(Saved entries)
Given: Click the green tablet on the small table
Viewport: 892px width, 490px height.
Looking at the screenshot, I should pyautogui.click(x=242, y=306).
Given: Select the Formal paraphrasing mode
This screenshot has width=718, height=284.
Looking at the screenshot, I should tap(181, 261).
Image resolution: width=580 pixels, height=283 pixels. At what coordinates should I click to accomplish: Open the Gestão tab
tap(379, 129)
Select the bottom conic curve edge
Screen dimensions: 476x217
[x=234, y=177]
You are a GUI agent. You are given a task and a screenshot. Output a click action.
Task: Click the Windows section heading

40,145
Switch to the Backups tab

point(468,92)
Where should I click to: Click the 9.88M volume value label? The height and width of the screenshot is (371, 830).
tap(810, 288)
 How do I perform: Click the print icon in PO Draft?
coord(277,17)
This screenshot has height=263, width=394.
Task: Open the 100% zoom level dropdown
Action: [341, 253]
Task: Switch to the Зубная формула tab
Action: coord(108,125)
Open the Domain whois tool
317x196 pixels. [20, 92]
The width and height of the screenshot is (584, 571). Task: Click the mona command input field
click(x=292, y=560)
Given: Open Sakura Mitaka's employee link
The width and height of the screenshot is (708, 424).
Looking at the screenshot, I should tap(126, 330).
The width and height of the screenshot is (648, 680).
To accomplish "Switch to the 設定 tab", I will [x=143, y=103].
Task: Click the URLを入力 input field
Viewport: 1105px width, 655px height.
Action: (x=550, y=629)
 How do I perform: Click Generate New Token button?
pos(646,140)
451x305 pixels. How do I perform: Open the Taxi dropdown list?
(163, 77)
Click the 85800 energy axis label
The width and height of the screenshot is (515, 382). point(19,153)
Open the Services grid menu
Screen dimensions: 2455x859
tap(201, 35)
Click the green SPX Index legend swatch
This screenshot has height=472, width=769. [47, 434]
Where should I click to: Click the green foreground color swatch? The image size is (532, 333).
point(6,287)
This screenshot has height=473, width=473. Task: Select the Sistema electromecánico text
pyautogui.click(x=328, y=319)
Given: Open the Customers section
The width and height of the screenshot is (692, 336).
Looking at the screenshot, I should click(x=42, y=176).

# Task prompt
Each line of the data above must be restated word for word.

# Result of this exercise
Given: Click the green tablet on the small table
Viewport: 892px width, 490px height.
Looking at the screenshot, I should pyautogui.click(x=242, y=306).
Given: Select the Formal paraphrasing mode
This screenshot has width=718, height=284.
Looking at the screenshot, I should tap(181, 261).
Image resolution: width=580 pixels, height=283 pixels. At what coordinates should I click to accomplish: Open the Gestão tab
tap(379, 129)
Select the bottom conic curve edge
Screen dimensions: 476x217
[x=234, y=177]
You are a GUI agent. You are given a task and a screenshot. Output a click action.
Task: Click the Windows section heading

40,145
Switch to the Backups tab

point(468,92)
Where should I click to: Click the 9.88M volume value label? The height and width of the screenshot is (371, 830).
tap(810, 288)
 How do I perform: Click the print icon in PO Draft?
coord(277,17)
This screenshot has height=263, width=394.
Task: Open the 100% zoom level dropdown
Action: [341, 253]
Task: Switch to the Зубная формула tab
Action: coord(108,125)
Open the Domain whois tool
317x196 pixels. [20, 92]
The width and height of the screenshot is (584, 571). Task: Click the mona command input field
click(x=292, y=560)
Given: Open Sakura Mitaka's employee link
The width and height of the screenshot is (708, 424).
Looking at the screenshot, I should tap(126, 330).
The width and height of the screenshot is (648, 680).
To accomplish "Switch to the 設定 tab", I will [x=143, y=103].
Task: Click the URLを入力 input field
Viewport: 1105px width, 655px height.
Action: (x=550, y=629)
 How do I perform: Click Generate New Token button?
pos(646,140)
451x305 pixels. How do I perform: Open the Taxi dropdown list?
(163, 77)
Click the 85800 energy axis label
The width and height of the screenshot is (515, 382). point(19,153)
Open the Services grid menu
Screen dimensions: 2455x859
tap(201, 35)
Click the green SPX Index legend swatch
This screenshot has height=472, width=769. [47, 434]
Where should I click to: Click the green foreground color swatch? The image size is (532, 333).
point(6,287)
This screenshot has height=473, width=473. Task: Select the Sistema electromecánico text
pyautogui.click(x=328, y=319)
Given: Open the Customers section
The width and height of the screenshot is (692, 336).
Looking at the screenshot, I should click(x=42, y=176).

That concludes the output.